BOOKS: What I Read, June
From "Orwell: A Life," George Orwell, 1946, a few years before his death from tuberculosis at age 47. It's a cheery Friday photo!
Halfway through the year and my epic attempt to chronicle all the books I read. I made it through 7 books in June, making a total of 41 as of June 30. Can I break 100 for the year? Can I stop my eyeballs from falling out of my head? What if I decide to start watching "American Idol" instead? Stay tuned!
[And for the curious, here's the year to date posts: January, February, March, April and May.]
"Skipping Towards Gomorrah: The Seven Deadly Sins and the Pursuit of Happiness in America" by Dan Savage. America often combines a kind of public prudeness with a personal libertarianism that is one of our biggest contradictions. Sex columnist Dan Savage examines those who "give in" to their desires and the seven deadly sins in this American travelogue, which looks at greed, lust, sloth, gluttony, envy, pride and anger and how some people indulge in them, from Las Vegas casinos to gun clubs to "swingers." Despite Savage's pretty way-out newspaper sex columns, I found "Skipping" tamer and less shocking than I thought it might be, with the chapter on gluttony (and fat-enabling "feeders") probably the most gripping chapter. Unfortunately, his liberalism is kind of preaching to the converted with me, and most of his potential readers. It's an entertaining read, though, and a decent look at some of the hedonistic parts of society.
"Eisner/Miller" edited by Charles Bronwstein. It's a book-length conversation between two of the biggest masters of the comic art form, "Sin City" creator Frank Miller and the late, great Will Eisner. For extreme comic-book nuts, obviously, but utterly fascinating if you are, as the "old" and "younger" generations go back-and-forth on everything from censorship to publishing to creativity to proper uses of zipatone. It looks at how comics have changed since Eisner was one of the pioneers in the 1940s to where they're going, and makes great points on a variety of subjects. Packed with nice art, too. A must for any comic book fan's library.
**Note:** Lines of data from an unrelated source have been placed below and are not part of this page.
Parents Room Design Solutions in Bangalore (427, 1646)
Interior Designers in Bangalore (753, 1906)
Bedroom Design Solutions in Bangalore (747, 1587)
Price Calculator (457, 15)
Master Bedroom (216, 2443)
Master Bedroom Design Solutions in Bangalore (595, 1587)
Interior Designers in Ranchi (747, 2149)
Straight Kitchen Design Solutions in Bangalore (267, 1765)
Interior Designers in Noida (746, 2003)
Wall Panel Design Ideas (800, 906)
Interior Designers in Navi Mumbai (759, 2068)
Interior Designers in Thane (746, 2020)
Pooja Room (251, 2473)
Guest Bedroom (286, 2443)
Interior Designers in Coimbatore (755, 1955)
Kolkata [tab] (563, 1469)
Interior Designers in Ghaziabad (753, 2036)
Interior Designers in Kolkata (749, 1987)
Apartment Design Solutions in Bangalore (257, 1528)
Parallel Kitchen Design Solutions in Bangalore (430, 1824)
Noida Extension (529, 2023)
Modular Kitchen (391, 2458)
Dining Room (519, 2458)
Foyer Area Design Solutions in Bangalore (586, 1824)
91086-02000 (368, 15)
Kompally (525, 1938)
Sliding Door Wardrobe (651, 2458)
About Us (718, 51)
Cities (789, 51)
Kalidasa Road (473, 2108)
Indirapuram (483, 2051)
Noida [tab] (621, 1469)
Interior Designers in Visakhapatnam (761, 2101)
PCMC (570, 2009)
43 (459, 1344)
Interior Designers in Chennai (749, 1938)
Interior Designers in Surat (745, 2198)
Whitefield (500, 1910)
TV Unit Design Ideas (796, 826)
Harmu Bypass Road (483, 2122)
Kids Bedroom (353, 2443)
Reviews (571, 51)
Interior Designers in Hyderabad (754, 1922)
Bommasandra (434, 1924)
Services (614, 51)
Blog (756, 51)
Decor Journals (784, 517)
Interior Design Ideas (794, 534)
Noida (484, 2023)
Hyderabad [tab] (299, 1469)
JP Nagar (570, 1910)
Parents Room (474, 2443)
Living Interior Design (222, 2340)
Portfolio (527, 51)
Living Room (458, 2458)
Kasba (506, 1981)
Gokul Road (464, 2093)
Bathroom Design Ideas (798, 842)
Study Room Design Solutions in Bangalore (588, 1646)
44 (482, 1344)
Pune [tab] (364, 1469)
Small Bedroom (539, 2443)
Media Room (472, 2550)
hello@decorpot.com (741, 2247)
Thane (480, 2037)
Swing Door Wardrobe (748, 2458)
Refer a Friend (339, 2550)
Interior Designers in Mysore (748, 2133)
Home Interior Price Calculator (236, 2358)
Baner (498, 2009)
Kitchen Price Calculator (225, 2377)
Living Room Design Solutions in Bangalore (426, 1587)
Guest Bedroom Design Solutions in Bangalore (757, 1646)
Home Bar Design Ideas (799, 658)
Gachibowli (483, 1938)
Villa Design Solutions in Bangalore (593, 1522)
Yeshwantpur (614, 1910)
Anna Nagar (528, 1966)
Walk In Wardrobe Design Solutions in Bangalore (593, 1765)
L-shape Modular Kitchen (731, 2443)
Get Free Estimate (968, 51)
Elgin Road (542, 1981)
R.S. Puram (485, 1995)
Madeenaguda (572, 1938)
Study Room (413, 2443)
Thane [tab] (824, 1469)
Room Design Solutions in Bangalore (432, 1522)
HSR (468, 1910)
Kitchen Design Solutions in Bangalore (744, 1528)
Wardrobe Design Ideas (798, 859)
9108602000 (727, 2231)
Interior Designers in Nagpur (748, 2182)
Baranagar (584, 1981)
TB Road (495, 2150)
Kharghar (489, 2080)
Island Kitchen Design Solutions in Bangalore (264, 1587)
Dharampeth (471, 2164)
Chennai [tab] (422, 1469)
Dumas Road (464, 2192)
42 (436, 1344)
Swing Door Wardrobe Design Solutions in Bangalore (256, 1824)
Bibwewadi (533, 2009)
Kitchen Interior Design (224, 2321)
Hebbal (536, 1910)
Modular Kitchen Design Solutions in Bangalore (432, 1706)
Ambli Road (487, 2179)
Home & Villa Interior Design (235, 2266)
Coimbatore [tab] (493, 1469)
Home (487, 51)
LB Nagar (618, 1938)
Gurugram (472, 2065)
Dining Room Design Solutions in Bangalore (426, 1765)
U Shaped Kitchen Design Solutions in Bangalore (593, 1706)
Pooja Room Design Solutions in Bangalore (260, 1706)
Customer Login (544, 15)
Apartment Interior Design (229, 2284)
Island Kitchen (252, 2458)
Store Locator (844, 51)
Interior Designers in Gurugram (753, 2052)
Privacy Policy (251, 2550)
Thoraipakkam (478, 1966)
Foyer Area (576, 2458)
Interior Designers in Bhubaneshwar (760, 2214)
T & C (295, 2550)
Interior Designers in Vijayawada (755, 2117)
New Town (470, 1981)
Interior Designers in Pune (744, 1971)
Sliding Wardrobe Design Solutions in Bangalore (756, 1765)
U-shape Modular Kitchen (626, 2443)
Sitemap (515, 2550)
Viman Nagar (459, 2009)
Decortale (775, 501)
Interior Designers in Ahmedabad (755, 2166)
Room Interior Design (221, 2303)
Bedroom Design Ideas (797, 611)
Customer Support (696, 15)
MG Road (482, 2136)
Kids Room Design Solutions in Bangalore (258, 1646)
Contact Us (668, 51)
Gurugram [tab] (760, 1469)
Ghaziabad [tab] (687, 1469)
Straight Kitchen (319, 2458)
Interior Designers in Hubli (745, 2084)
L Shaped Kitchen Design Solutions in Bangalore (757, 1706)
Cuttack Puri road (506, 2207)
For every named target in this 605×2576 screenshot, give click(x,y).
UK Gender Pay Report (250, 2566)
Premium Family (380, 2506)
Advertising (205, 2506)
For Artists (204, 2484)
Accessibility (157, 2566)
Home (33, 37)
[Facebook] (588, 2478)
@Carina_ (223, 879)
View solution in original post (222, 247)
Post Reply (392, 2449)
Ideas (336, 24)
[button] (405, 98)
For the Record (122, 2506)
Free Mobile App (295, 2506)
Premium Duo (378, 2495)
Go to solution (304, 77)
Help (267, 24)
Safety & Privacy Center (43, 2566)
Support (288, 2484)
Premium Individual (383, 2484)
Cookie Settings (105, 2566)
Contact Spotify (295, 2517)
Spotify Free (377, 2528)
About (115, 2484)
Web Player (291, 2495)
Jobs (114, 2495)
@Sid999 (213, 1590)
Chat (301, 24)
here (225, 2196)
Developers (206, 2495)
"Orwell: The Life" by D.J. Taylor is a curious book, which I alternated between loving and hating while reading it. I'm a huge admirer of George Orwell, and I'd easily put his "1984" in my top 5 books of all time list. This is the first biography of the former Eric Blair I'd read, and the life is fascinating – undercover journalist, member of the Burma Police, aspiring socialist, volunteer in the Spanish Civil War and victim of crippling tuberculosis. Yet I felt like author Taylor was overly intrusive, borderline pretentious in his approach -- his labyrinthine prose is the opposite of Orwell's clean, cool efficiency. Taylor works mightily to humanize Orwell, to seek out details of his life, but too often he's speculative or trails off with "we'll never know" or some such. His Orwell is often seen as cold and forbidding, yet at the same time there's many nice details that illustrate a conflicted figure torn between a classic British boarding school upbringing and a deep sympathy for the poor and downtrodden. Ultimately, something central about Orwell seems to elude Taylor, keeping this book from great biography. The book also bogs down with name-dropping of long-forgotten literary figures and dull analyses of pre-World War II socialist organizational efforts. I wouldn't say I don't recommend the book - it's inspired me to read some of Orwell's work that I've missed - but I'm curious to find another Orwell biography sometime that isn't so much of a slog to get through.
"The Golden Spruce: A True Story of Myth, Madness and Greed" by John Vaillant. An amazing book that knits together Northwest history, Indian legend, logging ethics and more into something fascinating. I wrote a full review recently for the day job; check it out here.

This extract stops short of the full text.